• Prompt: When you retype the entries, keep each one exact and leave out the pictures.

*** Opening of Dataset excerpts ***

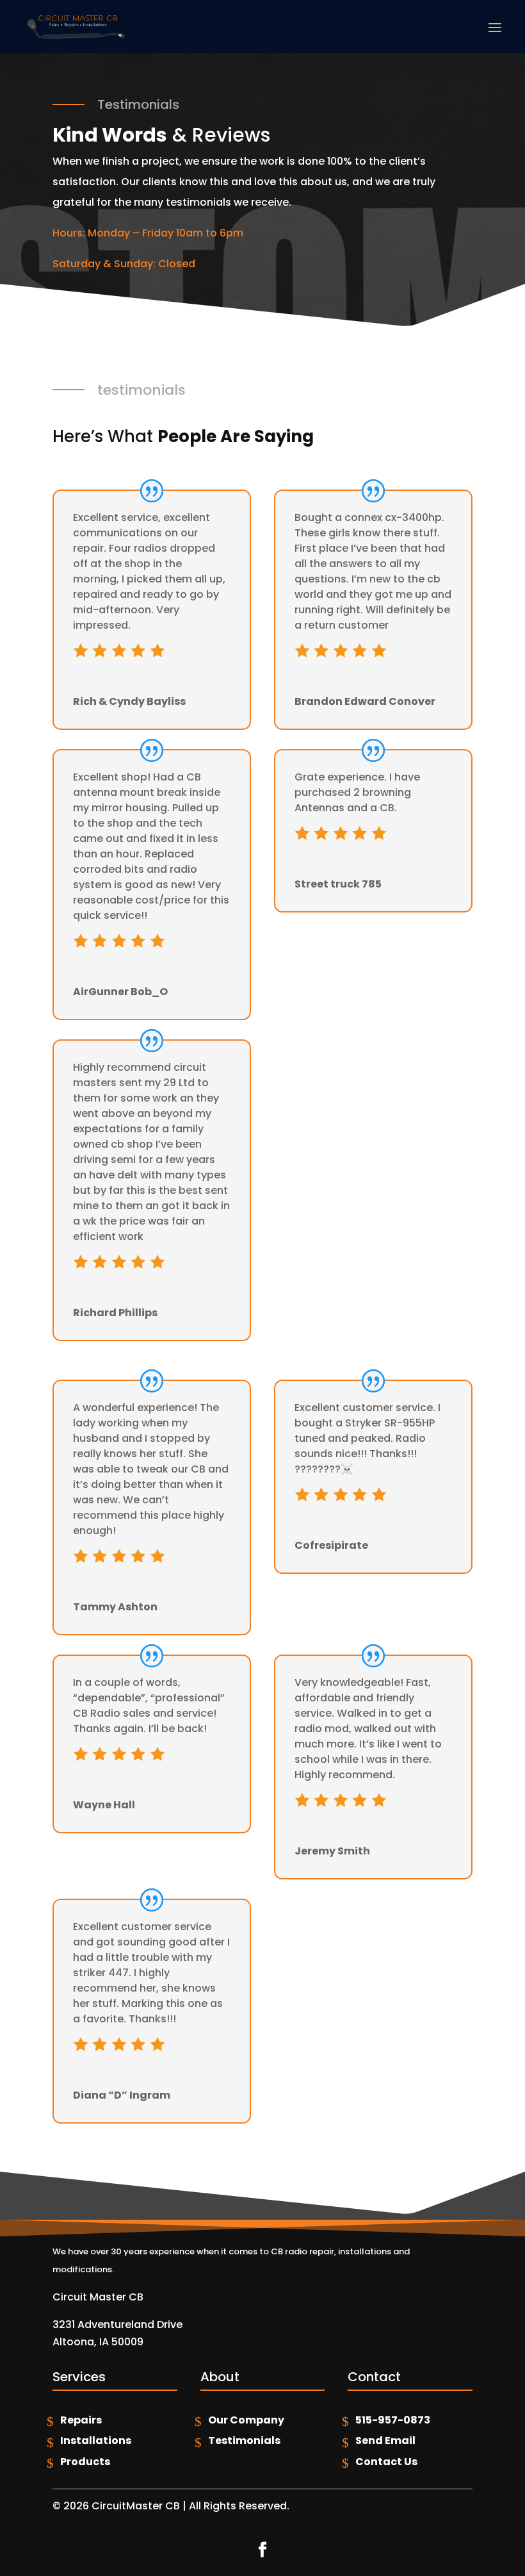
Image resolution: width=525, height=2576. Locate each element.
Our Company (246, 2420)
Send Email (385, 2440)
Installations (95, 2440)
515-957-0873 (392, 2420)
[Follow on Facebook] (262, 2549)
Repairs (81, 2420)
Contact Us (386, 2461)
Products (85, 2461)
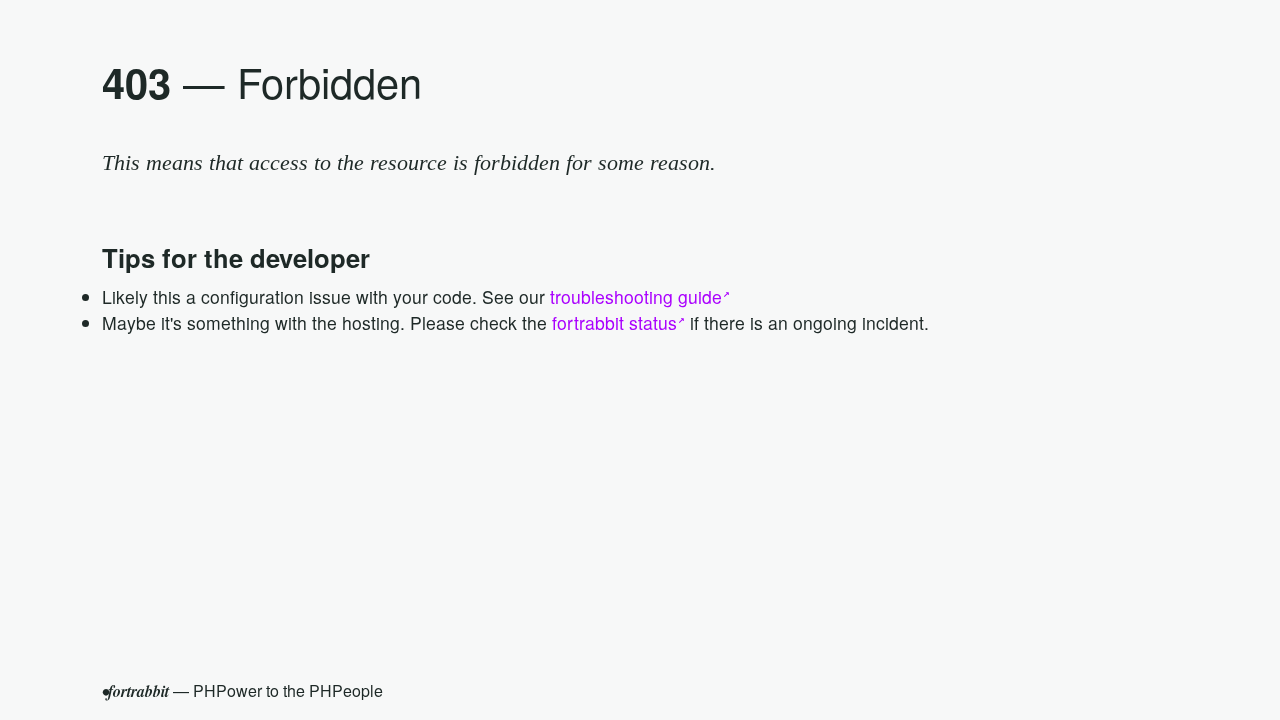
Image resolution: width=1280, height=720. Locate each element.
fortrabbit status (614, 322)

*** Close of Dataset excerpts ***

• Solution for this exercise:
Image resolution: width=525, height=2576. Locate each element.
Our Company (246, 2420)
Send Email (385, 2440)
Installations (95, 2440)
515-957-0873 (392, 2420)
[Follow on Facebook] (262, 2549)
Repairs (81, 2420)
Contact Us (386, 2461)
Products (85, 2461)
Image resolution: width=1280, height=720. Locate each element.
fortrabbit status (614, 322)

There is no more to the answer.